* [EXERCISE]: Pictures are to be left out, and only the lines from the one containing "Where should I click to: Click" through the last line of the data are to be returned exactly.

* [SOURCE RECORDS]:
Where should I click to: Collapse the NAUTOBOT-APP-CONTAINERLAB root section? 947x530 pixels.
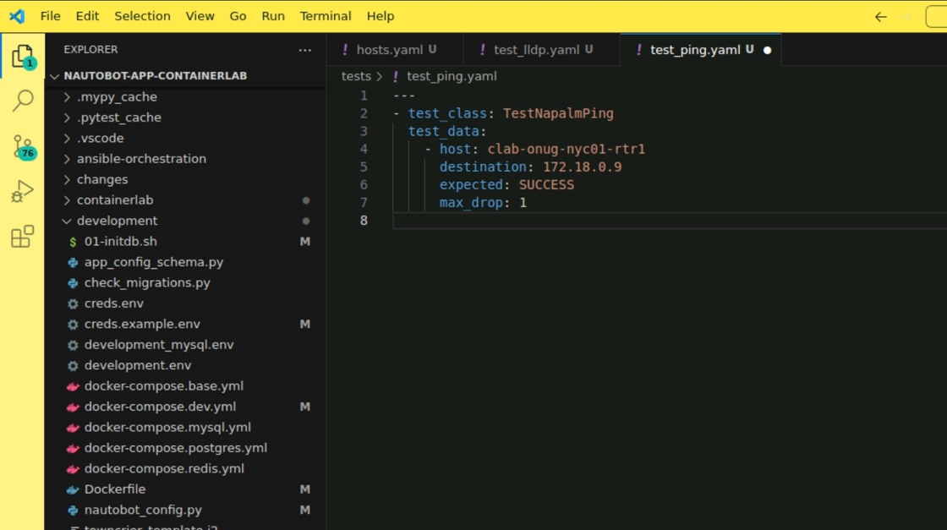(x=155, y=76)
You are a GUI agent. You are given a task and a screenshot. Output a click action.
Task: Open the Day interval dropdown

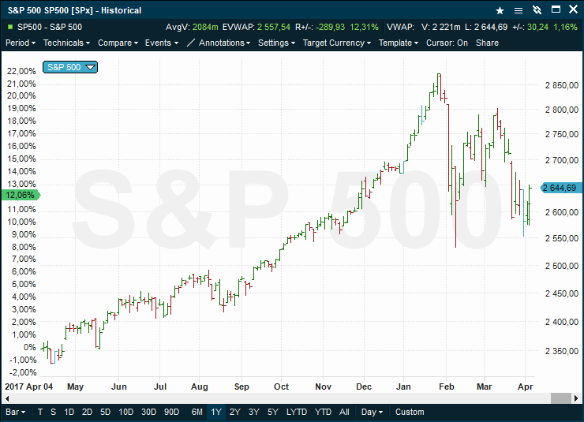point(372,412)
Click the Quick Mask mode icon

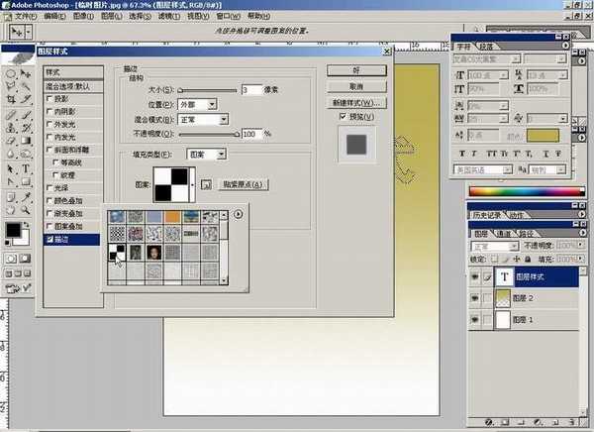click(x=26, y=260)
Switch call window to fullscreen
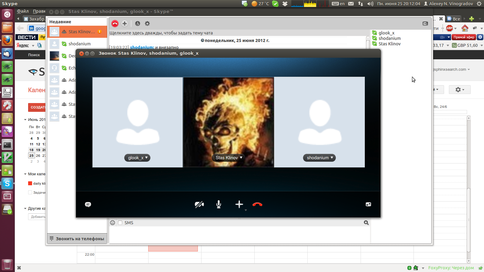This screenshot has width=484, height=272. click(368, 205)
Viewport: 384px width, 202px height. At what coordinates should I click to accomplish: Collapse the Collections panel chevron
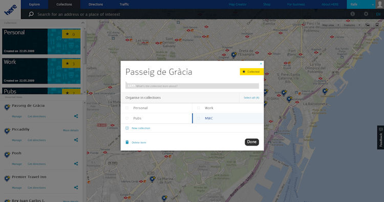coord(83,23)
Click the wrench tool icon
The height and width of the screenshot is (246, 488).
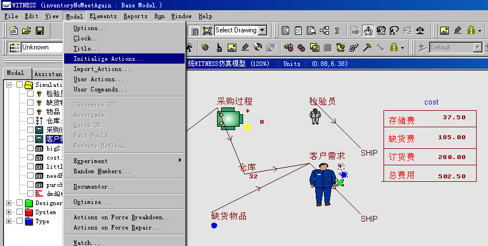coord(381,48)
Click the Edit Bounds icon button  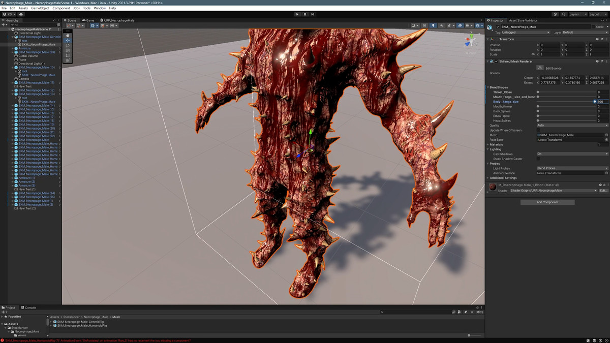point(540,68)
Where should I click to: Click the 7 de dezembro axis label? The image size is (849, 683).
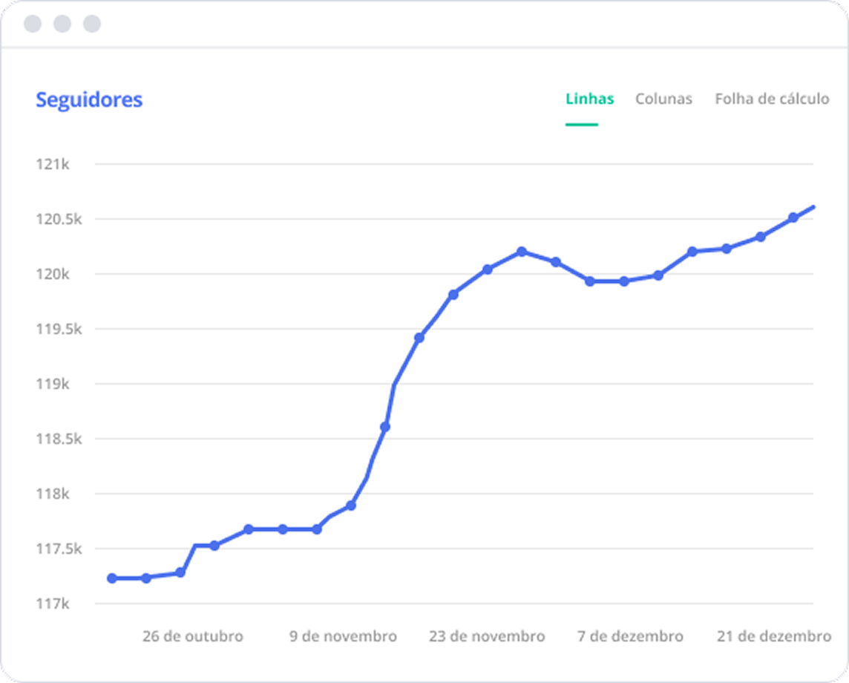pyautogui.click(x=630, y=636)
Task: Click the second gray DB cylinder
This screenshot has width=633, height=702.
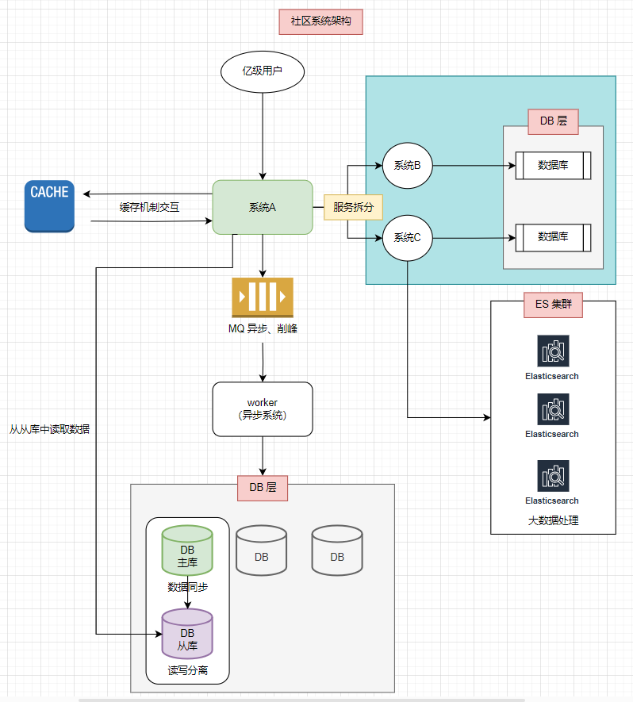Action: pos(337,550)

* [WRITTEN REPLY]:
Where should I click to: Click the 7 de dezembro axis label? The image size is (849, 683).
pyautogui.click(x=630, y=636)
Task: Click the second gray DB cylinder
This screenshot has width=633, height=702.
Action: pos(337,550)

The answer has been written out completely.